**INFORMATION GIVEN**:
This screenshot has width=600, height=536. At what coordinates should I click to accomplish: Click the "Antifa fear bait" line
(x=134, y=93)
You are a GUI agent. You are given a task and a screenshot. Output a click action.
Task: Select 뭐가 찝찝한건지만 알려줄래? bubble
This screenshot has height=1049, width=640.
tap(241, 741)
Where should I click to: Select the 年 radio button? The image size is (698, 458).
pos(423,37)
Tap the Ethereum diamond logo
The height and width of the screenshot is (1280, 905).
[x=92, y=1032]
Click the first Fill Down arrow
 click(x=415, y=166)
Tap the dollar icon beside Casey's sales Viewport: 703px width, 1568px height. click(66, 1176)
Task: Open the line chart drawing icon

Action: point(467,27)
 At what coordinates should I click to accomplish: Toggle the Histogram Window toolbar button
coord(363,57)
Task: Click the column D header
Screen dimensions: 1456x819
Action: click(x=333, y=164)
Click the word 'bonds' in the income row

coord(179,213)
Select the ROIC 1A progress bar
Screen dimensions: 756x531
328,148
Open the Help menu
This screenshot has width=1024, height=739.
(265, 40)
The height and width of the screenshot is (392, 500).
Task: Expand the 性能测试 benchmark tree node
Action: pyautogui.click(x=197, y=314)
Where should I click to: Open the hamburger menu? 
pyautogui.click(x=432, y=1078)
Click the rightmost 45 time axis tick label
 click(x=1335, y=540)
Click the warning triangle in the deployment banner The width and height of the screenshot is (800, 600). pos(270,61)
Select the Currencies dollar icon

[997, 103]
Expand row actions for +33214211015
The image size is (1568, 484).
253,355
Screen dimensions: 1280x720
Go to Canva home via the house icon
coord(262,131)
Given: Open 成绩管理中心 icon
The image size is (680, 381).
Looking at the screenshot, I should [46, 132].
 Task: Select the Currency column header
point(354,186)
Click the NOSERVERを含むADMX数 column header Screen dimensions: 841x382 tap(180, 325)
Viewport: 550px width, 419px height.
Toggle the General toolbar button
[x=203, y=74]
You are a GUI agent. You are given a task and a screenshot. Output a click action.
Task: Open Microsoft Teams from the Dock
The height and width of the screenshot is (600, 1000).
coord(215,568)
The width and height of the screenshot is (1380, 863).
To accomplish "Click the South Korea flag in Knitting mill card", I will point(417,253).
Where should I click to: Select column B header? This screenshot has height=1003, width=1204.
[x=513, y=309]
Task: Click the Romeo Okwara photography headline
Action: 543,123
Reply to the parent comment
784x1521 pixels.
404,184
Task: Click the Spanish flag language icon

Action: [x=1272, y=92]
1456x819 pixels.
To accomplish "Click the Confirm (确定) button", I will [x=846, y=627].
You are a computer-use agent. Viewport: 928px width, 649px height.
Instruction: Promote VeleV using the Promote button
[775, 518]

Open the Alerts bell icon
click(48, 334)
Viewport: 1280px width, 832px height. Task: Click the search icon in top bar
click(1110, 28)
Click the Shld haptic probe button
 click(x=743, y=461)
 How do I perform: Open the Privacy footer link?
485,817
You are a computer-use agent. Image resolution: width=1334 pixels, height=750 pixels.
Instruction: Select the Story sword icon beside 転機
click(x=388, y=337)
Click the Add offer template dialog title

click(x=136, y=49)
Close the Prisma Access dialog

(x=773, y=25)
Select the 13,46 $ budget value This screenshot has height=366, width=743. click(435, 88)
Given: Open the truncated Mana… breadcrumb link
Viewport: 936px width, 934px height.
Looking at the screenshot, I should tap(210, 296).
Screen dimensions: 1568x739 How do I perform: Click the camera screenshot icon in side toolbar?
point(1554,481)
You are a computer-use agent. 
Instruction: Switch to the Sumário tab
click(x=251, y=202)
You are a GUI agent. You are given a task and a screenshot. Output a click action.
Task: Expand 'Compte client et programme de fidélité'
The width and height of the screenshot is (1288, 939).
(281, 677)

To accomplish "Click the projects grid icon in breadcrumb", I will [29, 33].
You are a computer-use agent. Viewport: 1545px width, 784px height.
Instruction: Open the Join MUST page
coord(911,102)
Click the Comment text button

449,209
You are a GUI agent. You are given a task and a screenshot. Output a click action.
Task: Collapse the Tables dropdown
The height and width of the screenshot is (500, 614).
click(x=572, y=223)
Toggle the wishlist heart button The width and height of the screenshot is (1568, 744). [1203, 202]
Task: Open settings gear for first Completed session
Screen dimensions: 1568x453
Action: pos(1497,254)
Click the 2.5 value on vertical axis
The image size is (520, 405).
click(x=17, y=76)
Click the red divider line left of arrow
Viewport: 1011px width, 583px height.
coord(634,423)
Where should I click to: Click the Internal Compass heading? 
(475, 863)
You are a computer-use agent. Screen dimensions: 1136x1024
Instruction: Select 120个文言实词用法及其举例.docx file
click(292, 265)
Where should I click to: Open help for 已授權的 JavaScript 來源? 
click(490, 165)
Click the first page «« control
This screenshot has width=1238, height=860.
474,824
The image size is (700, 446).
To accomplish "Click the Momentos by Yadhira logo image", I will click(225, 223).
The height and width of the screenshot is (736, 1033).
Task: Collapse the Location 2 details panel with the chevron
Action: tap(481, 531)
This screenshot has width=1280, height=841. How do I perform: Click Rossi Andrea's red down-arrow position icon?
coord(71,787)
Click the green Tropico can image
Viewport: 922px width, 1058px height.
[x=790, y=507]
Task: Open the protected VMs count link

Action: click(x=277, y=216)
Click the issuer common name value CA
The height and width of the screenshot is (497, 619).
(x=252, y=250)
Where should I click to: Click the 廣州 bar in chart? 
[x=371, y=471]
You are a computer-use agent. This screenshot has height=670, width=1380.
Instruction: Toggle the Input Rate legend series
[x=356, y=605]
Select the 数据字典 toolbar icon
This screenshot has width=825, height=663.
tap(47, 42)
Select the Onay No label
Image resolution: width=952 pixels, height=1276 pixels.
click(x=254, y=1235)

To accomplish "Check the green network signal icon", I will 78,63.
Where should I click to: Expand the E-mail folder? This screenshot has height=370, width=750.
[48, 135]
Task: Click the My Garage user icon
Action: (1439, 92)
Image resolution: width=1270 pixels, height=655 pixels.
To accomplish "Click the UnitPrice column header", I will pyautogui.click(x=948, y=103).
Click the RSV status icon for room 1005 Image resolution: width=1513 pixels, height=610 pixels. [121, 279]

**GOAL**:
Copy out every one of the entries above, reproducing each line word for word.

**FINISHED TASK**:
This screenshot has width=600, height=536. At what coordinates should I click to accomplish: Click the "Antifa fear bait" line
(x=134, y=93)
You are a GUI agent. You are given a task and a screenshot. Output a click action.
Task: Select 뭐가 찝찝한건지만 알려줄래? bubble
This screenshot has height=1049, width=640.
tap(241, 741)
Where should I click to: Select the 年 radio button? The image size is (698, 458).
pos(423,37)
Tap the Ethereum diamond logo
The height and width of the screenshot is (1280, 905).
[x=92, y=1032]
Click the first Fill Down arrow
 click(x=415, y=166)
Tap the dollar icon beside Casey's sales Viewport: 703px width, 1568px height. click(66, 1176)
Task: Open the line chart drawing icon

Action: point(467,27)
 At what coordinates should I click to accomplish: Toggle the Histogram Window toolbar button
coord(363,57)
Task: Click the column D header
Screen dimensions: 1456x819
Action: click(x=333, y=164)
Click the word 'bonds' in the income row

coord(179,213)
Select the ROIC 1A progress bar
Screen dimensions: 756x531
328,148
Open the Help menu
This screenshot has width=1024, height=739.
(265, 40)
The height and width of the screenshot is (392, 500).
Task: Expand the 性能测试 benchmark tree node
Action: pyautogui.click(x=197, y=314)
Where should I click to: Open the hamburger menu? 
pyautogui.click(x=432, y=1078)
Click the rightmost 45 time axis tick label
 click(x=1335, y=540)
Click the warning triangle in the deployment banner The width and height of the screenshot is (800, 600). pos(270,61)
Select the Currencies dollar icon

[997, 103]
Expand row actions for +33214211015
The image size is (1568, 484).
253,355
Screen dimensions: 1280x720
Go to Canva home via the house icon
coord(262,131)
Given: Open 成绩管理中心 icon
The image size is (680, 381).
Looking at the screenshot, I should [46, 132].
 Task: Select the Currency column header
point(354,186)
Click the NOSERVERを含むADMX数 column header Screen dimensions: 841x382 tap(180, 325)
Viewport: 550px width, 419px height.
Toggle the General toolbar button
[x=203, y=74]
You are a GUI agent. You are given a task and a screenshot. Output a click action.
Task: Open Microsoft Teams from the Dock
The height and width of the screenshot is (600, 1000).
coord(215,568)
The width and height of the screenshot is (1380, 863).
To accomplish "Click the South Korea flag in Knitting mill card", I will point(417,253).
Where should I click to: Select column B header? This screenshot has height=1003, width=1204.
[x=513, y=309]
Task: Click the Romeo Okwara photography headline
Action: 543,123
Reply to the parent comment
784x1521 pixels.
404,184
Task: Click the Spanish flag language icon

Action: [x=1272, y=92]
1456x819 pixels.
To accomplish "Click the Confirm (确定) button", I will [x=846, y=627].
You are a computer-use agent. Viewport: 928px width, 649px height.
Instruction: Promote VeleV using the Promote button
[775, 518]

Open the Alerts bell icon
click(48, 334)
Viewport: 1280px width, 832px height. Task: Click the search icon in top bar
click(1110, 28)
Click the Shld haptic probe button
 click(x=743, y=461)
 How do I perform: Open the Privacy footer link?
485,817
You are a computer-use agent. Image resolution: width=1334 pixels, height=750 pixels.
Instruction: Select the Story sword icon beside 転機
click(x=388, y=337)
Click the Add offer template dialog title

click(x=136, y=49)
Close the Prisma Access dialog

(x=773, y=25)
Select the 13,46 $ budget value This screenshot has height=366, width=743. click(435, 88)
Given: Open the truncated Mana… breadcrumb link
Viewport: 936px width, 934px height.
Looking at the screenshot, I should tap(210, 296).
Screen dimensions: 1568x739 How do I perform: Click the camera screenshot icon in side toolbar?
point(1554,481)
You are a computer-use agent. 
Instruction: Switch to the Sumário tab
click(x=251, y=202)
You are a GUI agent. You are given a task and a screenshot. Output a click action.
Task: Expand 'Compte client et programme de fidélité'
The width and height of the screenshot is (1288, 939).
(281, 677)

To accomplish "Click the projects grid icon in breadcrumb", I will [29, 33].
You are a computer-use agent. Viewport: 1545px width, 784px height.
Instruction: Open the Join MUST page
coord(911,102)
Click the Comment text button

449,209
You are a GUI agent. You are given a task and a screenshot. Output a click action.
Task: Collapse the Tables dropdown
The height and width of the screenshot is (500, 614).
click(x=572, y=223)
Toggle the wishlist heart button The width and height of the screenshot is (1568, 744). [1203, 202]
Task: Open settings gear for first Completed session
Screen dimensions: 1568x453
Action: pos(1497,254)
Click the 2.5 value on vertical axis
The image size is (520, 405).
click(x=17, y=76)
Click the red divider line left of arrow
Viewport: 1011px width, 583px height.
coord(634,423)
Where should I click to: Click the Internal Compass heading? 
(475, 863)
You are a computer-use agent. Screen dimensions: 1136x1024
Instruction: Select 120个文言实词用法及其举例.docx file
click(292, 265)
Where should I click to: Open help for 已授權的 JavaScript 來源? 
click(490, 165)
Click the first page «« control
This screenshot has width=1238, height=860.
474,824
The image size is (700, 446).
To accomplish "Click the Momentos by Yadhira logo image", I will click(225, 223).
The height and width of the screenshot is (736, 1033).
Task: Collapse the Location 2 details panel with the chevron
Action: tap(481, 531)
This screenshot has width=1280, height=841. How do I perform: Click Rossi Andrea's red down-arrow position icon?
coord(71,787)
Click the green Tropico can image
Viewport: 922px width, 1058px height.
[x=790, y=507]
Task: Open the protected VMs count link

Action: click(x=277, y=216)
Click the issuer common name value CA
The height and width of the screenshot is (497, 619).
(x=252, y=250)
Where should I click to: Click the 廣州 bar in chart? 
[x=371, y=471]
You are a computer-use agent. This screenshot has height=670, width=1380.
Instruction: Toggle the Input Rate legend series
[x=356, y=605]
Select the 数据字典 toolbar icon
This screenshot has width=825, height=663.
tap(47, 42)
Select the Onay No label
Image resolution: width=952 pixels, height=1276 pixels.
click(x=254, y=1235)

To accomplish "Check the green network signal icon", I will 78,63.
Where should I click to: Expand the E-mail folder? This screenshot has height=370, width=750.
[48, 135]
Task: Click the My Garage user icon
Action: (1439, 92)
Image resolution: width=1270 pixels, height=655 pixels.
To accomplish "Click the UnitPrice column header", I will pyautogui.click(x=948, y=103).
Click the RSV status icon for room 1005 Image resolution: width=1513 pixels, height=610 pixels. [121, 279]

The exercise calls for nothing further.